§ **Data to use**:
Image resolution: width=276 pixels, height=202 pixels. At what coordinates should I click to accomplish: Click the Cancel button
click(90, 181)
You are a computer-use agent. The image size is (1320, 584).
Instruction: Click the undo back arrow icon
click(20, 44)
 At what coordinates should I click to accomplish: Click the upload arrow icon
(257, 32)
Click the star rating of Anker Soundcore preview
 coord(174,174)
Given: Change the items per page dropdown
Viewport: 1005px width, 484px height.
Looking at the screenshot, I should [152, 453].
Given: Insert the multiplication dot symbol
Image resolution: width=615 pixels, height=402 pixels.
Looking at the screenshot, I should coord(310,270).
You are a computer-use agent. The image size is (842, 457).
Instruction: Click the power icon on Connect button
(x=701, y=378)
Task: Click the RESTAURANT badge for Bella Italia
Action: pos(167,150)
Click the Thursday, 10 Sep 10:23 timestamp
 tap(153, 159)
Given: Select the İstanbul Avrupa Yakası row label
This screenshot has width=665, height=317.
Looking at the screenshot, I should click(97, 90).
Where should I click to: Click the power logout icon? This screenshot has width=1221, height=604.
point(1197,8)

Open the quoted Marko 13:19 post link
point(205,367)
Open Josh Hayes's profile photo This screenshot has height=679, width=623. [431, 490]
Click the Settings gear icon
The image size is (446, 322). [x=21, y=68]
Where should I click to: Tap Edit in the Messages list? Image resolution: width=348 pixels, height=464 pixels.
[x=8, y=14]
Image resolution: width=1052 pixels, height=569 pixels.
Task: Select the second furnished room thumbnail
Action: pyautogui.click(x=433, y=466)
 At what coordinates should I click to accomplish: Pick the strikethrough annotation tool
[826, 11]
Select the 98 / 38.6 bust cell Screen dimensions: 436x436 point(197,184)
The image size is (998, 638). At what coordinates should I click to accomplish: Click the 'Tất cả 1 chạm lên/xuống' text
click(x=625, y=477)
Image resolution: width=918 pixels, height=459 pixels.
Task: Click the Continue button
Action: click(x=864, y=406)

§ **Task item**: Look above for the line with "upload arrow icon" and the line with "Given: Insert the multiplication dot symbol". Write out those two lines and all the lines between them, exactly, and no others.

§ **Your solution**:
 At what coordinates should I click to accomplish: Click the upload arrow icon
(257, 32)
Click the star rating of Anker Soundcore preview
 coord(174,174)
Given: Change the items per page dropdown
Viewport: 1005px width, 484px height.
Looking at the screenshot, I should [152, 453].
Given: Insert the multiplication dot symbol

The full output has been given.